All tests are run using one of several printer testbed Windows systems, all of which have identical hardware and software. To ensure that the software environment is identical, we restore the disk image for each testbed from a master image as the first step in our tests before installing each printer.
The results provide a firm basis for comparison between printers as appropriate. Even though we can’t print a letter-size business document on a dedicated 4-by-6-inch photo printer, for example, we can print 4-by-6-inch photos on almost any printer, which lets us compare speeds and quality over the entire range from small-format photo printer to desktop inkjet, laser, and professional-level wide-carriage photo printer.
Our business suite of test documents includes documents created in and printed from Adobe Acrobat and Microsoft Word, Excel, and PowerPoint. Some have only text or only business graphics. Others mix text with embedded charts and photos. All output is on the same brand and type of 20-pound-weight plain paper for all printers, and all images are printed in default mode in simplex (one-sided). For printers with auto duplexing (two-sided printing), we also print the Word file in duplex.

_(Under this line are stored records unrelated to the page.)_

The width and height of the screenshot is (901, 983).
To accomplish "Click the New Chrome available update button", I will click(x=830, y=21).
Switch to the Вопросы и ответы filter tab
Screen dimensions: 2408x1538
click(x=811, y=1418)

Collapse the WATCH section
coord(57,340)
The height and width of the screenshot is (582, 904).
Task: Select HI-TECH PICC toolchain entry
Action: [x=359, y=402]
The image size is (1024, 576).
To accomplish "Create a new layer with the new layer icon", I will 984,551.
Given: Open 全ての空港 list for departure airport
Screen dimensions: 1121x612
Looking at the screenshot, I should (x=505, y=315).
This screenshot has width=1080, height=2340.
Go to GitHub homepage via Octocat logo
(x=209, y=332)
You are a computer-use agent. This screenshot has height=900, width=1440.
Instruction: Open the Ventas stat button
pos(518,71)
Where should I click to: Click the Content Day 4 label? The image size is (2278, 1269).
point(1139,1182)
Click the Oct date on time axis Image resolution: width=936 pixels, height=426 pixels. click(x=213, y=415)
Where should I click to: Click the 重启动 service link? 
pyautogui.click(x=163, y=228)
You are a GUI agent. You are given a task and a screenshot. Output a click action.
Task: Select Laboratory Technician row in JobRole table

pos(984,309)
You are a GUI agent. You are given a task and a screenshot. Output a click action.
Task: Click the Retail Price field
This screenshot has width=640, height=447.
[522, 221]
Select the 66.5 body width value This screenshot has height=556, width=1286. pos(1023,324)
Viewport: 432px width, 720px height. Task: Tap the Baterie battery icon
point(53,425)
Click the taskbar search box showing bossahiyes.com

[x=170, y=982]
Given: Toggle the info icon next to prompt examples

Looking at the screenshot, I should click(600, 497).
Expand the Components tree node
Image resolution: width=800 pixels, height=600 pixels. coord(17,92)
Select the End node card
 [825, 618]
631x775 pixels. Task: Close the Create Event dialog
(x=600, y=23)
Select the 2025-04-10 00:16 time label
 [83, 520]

Our photo suite includes 300dpi-resolution photographs in two sizes: 4 by 6 inches and 8.5 by 11 inches. We use nine color photos and one 8.5-by-11-inch monochrome photo. The color images are chosen to include skin tones, a wide range of shading from dark to light in a single image, and „memory colors.“ (The latter are real-world colors that people tend to remember and know what they should look like, such as grass green, sky blue, and flesh tones.)
For photo printing, we use the paper the vendor recommends; if there is no vendor recommendation, we use the same high-quality 24-pound color copier paper for all lasers or the same generic photo paper for all inkjets.